There is the demand that sequencing of the new strains of the COVID-19 virus must be done quickly to determine the structure of the variants, which then have to be tested against the vaccines to ensure that the vaccines can effectively defang them.
Right now, the assurance from vaccine researchers and experts is that the vaccines we have now in hand had combat the mutated COVID. Those infected even after two doses of the vaccine found that the virus did not virulent, that they did not have to be hospitalised, much less placed in an intensive care unit (ICU) and on ventilator, that the vaccine protected them from near fatality. There is no doubt that the vaccines will need to be tweaked to combat the new mutations as we go along, and the researchers are on their feet as it were.
But there is a bigger problem on hand. Even with the vaccines in hand, many of the countries in the world, and many of them that are grouped as developed are confronting the social challenge of vaccine hesitancy.
From America to Russia to Japan, the plentiful COVID vaccine supplies are sitting idle as people evade the simple that would provide them protection as well as for those around them. Even as the deadline for the Tokyo Olympic Games is drawing near, the Japanese authorities are perplexed that people are not coming forward to be vaccinated in time for the games.
In Russia, both in Moscow and in far-flung provinces, the authorities are finding it difficult to convince people to be vaccinated. The numbers are moving up slowly, and there is the realisation that convincing people on this issue is no simple task.
In America, the evidence has become clear that 99 per cent of the people who had died recently were those who were not vaccinated. But the resistance to vaccination has not lessened.
What has been termed vaccine hesitation is sociological conundrum. And it may be attributed to ignorance. Robert Pirsig in his cult book of the 1970s, ‘Zen and the Art of Motorcycle Maintenance’ had observed that though we live in a scientific civilisation, we are totally ignorant about science, and there is fear of science due to ignorance.
It seems that people do not understand how the vaccine helps protect the person from the virus. Perhaps no one has taken the trouble to explain to people how the vaccine works.
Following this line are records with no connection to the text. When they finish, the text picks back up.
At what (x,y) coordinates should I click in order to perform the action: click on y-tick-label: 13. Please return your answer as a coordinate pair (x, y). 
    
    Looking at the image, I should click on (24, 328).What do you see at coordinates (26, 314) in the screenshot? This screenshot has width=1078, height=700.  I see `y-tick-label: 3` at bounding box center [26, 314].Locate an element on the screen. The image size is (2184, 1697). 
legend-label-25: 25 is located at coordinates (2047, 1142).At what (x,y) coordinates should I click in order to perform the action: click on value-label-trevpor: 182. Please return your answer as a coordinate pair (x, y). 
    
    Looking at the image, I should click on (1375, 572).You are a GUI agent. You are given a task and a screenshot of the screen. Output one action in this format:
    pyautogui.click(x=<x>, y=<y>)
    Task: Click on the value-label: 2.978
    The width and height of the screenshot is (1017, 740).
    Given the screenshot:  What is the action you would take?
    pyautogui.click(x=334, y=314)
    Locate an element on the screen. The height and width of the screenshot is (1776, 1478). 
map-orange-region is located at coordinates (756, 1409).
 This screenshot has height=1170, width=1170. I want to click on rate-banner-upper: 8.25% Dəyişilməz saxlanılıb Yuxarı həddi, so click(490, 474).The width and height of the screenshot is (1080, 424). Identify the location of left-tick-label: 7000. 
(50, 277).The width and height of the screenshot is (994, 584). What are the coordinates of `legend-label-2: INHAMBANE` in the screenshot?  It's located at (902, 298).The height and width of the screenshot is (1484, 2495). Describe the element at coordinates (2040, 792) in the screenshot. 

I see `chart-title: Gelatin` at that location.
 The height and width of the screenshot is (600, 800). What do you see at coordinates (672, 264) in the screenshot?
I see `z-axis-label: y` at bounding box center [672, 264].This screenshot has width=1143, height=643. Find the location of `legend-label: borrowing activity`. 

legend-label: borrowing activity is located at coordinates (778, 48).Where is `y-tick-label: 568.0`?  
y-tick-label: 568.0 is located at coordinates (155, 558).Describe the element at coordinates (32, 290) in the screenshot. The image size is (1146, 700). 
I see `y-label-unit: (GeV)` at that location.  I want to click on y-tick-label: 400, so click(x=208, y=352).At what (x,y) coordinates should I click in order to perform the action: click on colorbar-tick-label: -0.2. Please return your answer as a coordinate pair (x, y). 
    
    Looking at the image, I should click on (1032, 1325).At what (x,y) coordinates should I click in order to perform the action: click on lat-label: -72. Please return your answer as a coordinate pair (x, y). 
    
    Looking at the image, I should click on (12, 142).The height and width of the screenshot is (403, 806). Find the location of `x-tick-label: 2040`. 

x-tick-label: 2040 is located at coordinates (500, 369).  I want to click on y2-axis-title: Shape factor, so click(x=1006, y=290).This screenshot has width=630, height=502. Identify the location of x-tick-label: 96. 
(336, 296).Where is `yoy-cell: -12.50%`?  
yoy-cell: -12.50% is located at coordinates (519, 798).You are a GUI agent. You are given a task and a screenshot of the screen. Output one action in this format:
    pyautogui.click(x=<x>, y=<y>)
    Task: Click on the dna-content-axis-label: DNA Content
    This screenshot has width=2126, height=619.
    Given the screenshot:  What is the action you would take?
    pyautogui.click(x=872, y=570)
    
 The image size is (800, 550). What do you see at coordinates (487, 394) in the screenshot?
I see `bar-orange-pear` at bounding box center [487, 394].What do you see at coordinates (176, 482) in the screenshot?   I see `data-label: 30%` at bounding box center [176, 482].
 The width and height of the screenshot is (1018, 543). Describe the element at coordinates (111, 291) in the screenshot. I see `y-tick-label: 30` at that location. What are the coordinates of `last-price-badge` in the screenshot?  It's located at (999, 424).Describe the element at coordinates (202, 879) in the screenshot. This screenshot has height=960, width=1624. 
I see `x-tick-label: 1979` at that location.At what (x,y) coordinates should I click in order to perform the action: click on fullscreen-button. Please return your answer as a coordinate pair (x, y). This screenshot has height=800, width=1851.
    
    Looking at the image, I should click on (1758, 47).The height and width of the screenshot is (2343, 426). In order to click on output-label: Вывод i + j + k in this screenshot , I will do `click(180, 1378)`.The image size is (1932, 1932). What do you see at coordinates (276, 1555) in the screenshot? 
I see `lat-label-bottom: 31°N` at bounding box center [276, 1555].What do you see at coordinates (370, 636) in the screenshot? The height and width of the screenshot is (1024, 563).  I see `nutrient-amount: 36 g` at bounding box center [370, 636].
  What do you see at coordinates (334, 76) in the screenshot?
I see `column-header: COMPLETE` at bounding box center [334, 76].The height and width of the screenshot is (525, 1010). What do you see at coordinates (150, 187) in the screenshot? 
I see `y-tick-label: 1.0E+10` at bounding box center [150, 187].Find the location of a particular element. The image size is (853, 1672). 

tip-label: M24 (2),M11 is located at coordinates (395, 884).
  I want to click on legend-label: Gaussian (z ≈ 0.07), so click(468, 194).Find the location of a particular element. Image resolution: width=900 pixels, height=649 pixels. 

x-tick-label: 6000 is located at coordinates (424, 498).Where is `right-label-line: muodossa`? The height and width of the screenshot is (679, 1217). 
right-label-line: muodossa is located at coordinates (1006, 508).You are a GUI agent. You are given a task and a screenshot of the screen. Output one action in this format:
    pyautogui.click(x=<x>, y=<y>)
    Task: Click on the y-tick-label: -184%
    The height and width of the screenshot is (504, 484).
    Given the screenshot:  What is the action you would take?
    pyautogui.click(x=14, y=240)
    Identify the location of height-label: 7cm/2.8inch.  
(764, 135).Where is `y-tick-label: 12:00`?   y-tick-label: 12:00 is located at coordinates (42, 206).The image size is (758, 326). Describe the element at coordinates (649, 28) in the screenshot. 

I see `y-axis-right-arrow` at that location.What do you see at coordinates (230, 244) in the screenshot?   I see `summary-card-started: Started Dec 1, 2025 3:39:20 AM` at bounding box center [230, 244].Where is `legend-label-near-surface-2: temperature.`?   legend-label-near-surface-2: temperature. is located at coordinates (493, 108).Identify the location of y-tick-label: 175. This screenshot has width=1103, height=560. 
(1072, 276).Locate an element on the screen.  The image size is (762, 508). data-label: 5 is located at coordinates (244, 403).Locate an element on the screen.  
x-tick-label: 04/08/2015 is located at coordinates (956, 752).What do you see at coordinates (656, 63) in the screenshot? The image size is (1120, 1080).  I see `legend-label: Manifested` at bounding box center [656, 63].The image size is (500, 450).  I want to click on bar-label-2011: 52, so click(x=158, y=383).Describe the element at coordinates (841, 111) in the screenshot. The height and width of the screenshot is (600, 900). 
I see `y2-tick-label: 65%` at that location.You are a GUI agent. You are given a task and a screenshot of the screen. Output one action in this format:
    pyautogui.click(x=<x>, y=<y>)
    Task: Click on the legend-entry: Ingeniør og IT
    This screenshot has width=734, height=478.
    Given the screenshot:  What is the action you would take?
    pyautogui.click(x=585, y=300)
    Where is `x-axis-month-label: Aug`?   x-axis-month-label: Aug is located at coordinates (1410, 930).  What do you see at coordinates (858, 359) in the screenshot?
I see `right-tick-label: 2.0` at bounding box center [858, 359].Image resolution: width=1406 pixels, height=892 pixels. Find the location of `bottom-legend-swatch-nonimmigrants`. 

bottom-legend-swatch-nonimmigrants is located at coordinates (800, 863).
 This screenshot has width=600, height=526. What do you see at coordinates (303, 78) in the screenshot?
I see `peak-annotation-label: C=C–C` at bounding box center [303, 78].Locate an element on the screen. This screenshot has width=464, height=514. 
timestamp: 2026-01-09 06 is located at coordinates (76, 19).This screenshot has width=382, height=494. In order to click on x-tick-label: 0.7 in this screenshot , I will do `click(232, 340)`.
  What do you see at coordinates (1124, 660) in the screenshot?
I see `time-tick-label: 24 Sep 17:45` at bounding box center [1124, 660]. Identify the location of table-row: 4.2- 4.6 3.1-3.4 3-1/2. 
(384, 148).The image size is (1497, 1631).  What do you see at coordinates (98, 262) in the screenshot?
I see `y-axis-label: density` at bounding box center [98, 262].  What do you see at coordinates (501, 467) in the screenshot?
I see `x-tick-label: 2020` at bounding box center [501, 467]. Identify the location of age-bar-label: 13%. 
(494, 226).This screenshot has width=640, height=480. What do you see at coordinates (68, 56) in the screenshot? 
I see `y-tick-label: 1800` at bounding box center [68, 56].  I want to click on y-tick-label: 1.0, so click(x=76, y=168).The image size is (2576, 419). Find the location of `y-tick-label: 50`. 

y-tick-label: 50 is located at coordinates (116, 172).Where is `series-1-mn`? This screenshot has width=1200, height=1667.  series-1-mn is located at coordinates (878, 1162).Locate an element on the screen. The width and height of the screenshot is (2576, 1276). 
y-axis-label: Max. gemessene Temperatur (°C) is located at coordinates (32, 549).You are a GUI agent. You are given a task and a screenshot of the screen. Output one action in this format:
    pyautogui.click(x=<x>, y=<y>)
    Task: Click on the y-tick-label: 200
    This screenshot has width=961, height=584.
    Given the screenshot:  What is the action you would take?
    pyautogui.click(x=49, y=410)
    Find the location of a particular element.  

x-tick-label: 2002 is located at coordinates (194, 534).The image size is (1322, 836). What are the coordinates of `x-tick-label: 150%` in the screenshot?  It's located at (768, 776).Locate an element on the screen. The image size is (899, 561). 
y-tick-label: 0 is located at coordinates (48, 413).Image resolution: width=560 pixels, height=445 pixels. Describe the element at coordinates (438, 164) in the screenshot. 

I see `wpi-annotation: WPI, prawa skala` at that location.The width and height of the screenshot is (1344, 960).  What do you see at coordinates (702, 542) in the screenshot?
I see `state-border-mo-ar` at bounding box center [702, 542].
Scientists unwittingly behave like old shamans and tell people that they should take the medicine and it will cure them. It seems that people generally believe shamans even when they are wrong, but they are unwilling to entertain scientists who speak like shamans. This is indeed the biggest challenge: to convince people that vaccine is good for them. There is need for a hard think to find ways of communicating with people in a manner they understand and feel assured about the good that the vaccine does.
It is indeed a fact that scientists are not always good communicators. We need people who communicate well and who can convey scientific information to the people. Science communication is something that has been ignored. It is time to plug the hole.